Türk insanının sıcaklığını bildiğimiz için ve kültürel açıdan bize yakın olduğu için buraya geldik. İlk olarak Gaziantep'e yerleştik, ardından İstanbul'a taşındık ve Bağcılar ilçesinde ikamet etmeye başladık.
İstanbul'da yaşamaya başladıktan sonra, Türkçe öğrenme süreciniz ve gönüllü olarak tercümanlık yapmaya nasıl karar verdiniz?
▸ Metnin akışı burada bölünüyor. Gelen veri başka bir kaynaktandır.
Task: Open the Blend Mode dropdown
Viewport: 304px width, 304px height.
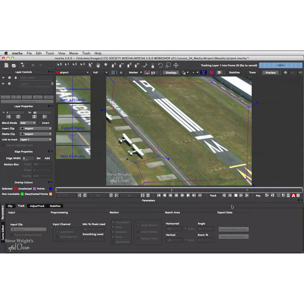Action: point(29,123)
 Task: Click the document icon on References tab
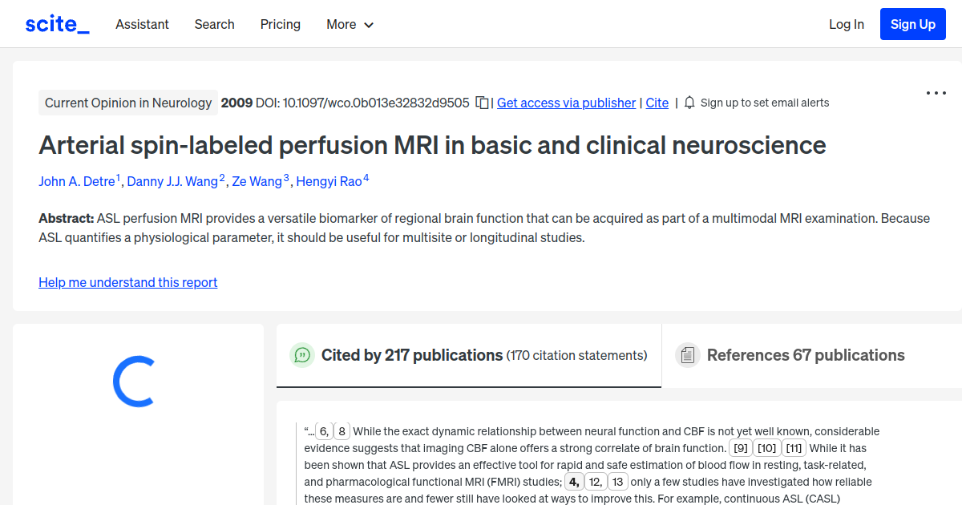[688, 354]
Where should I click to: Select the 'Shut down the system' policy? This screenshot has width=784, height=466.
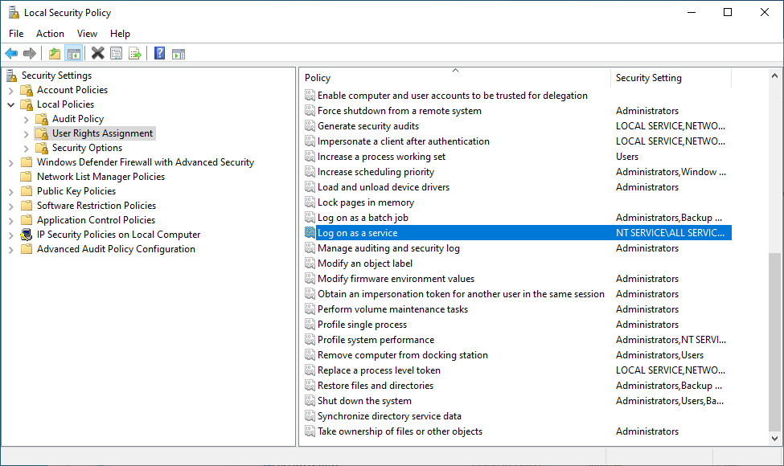pos(364,401)
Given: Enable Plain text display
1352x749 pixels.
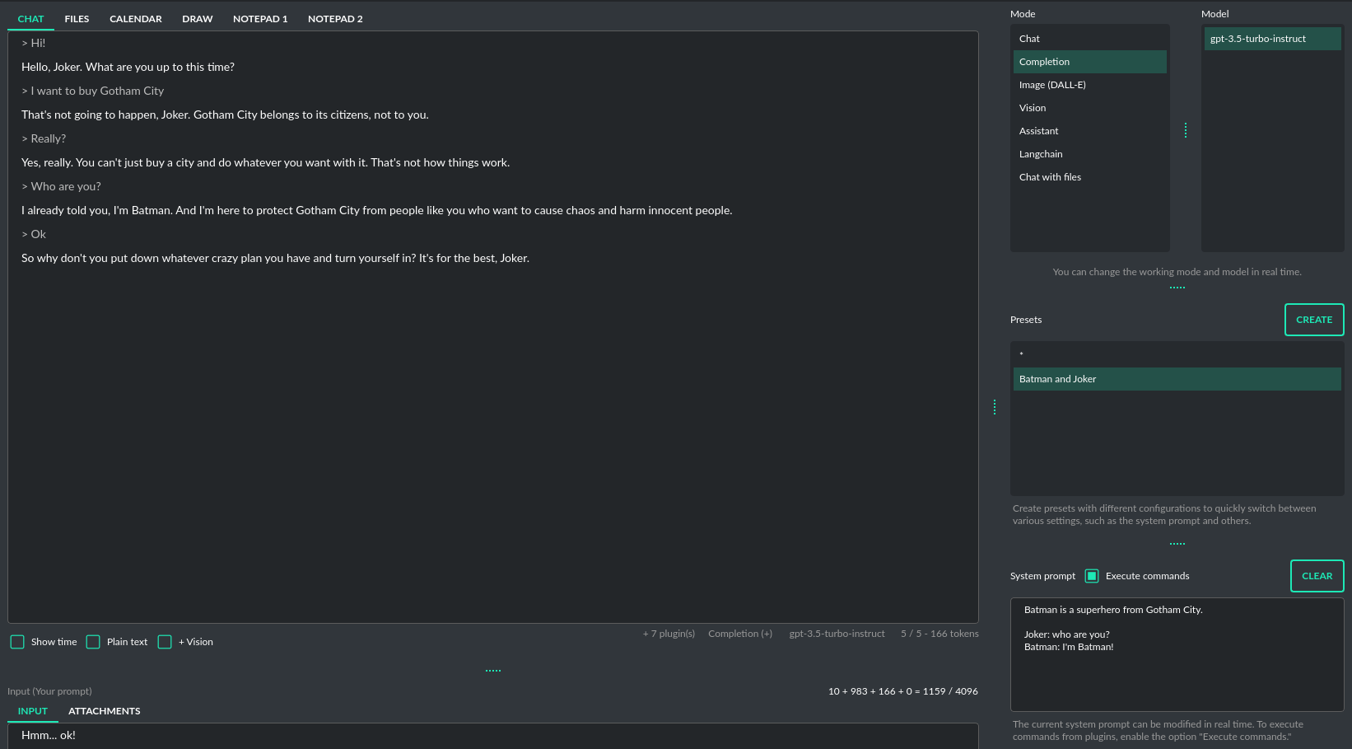Looking at the screenshot, I should pyautogui.click(x=92, y=641).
Bağcılar'da yaşarken, Türk komşularımın yardımıyla Türkçe okuma ve yazmayı öğrendim. Daha sonra çeşitli kurumlarda gönüllü olarak tercümanlık yapmaya karar verdim. Bağcılar Kadın Meclisi üyeleriyle çeşitli etkinliklerde tanıştık. Aramızda güçlü bir bağ kurulduktan sonra, beni meclise üye olarak kabul ettiler. Bu mecliste yer alarak birçok projede çalıştım ve ihtiyaç sahibi ailelere destek oldum. Bağcılar Belediyesi'nin düzenlediği etkinliklerde WALD Akademisi ekibiyle tanıştım. 2018'de Bağcılar Sosyal Koruma Masası'nda tercüman ve sosyal çalışmacı olarak göreve başlama fırsatını elde ettim. Mültecilere yardım etme ve sosyal hizmetlerde bulunma isteğim, iş hayatına adım atmamda belirleyici oldu.
Zeynep Hanım, ilk çocuğunuz 3 aylıkken Türkiye'ye gelmenin ve İstanbul'da yeni bir hayat kurmanın çocuklarınız üzerindeki etkileri neler oldu? Çocuklarınızın adaptasyon süreci ve İstanbul’da yaşadıklarınızı bizimle paylaşabilir misiniz?
İlk çocuğum daha 3 aylıkken gelmemizin ve ikinci çocuğumu Türkiye'de doğurmamın, Türk kültürüne daha derinlemesine entegre olmamızı sağladığını söyleyebilirim. Çocuklarım, Türkçe dilini daha erken yaşta öğrenme fırsatı buldu ve çevrelerine daha hızlı uyum sağladılar. Türkiye'de doğan çocuğumun büyüme sürecindeki deneyimi, onun Türk kültürüne daha organik bir bağ kurmasına katkıda bulundu.
Zeynep Hanım’ı diğer mülteci kadınlarla bir araya getirerek hayati hizmetler sunmasını sağlayan ve aynı zamanda kendisini dayanıklılık ve toplum liderliğinin canlı bir örneği olarak karşımıza çıkarıyor. Osmanoğlu'nun yolculuğu, artık bir parçası oldukları ülkelerin dokusuna katkıda bulunmayı kendilerine ilke edinmiş bireylerin gücü ve kararlılığının bir kanıtı olarak ilham vereceği muhataplarını arıyor. O ise tüm bu yolculuğun içerisinde, mülteci olmayı kendi cümleleriyle şöyle ifade ediyor: “Sıfırdan başlayıp, hayatta ikinci kez başarılı olanların hikayesi.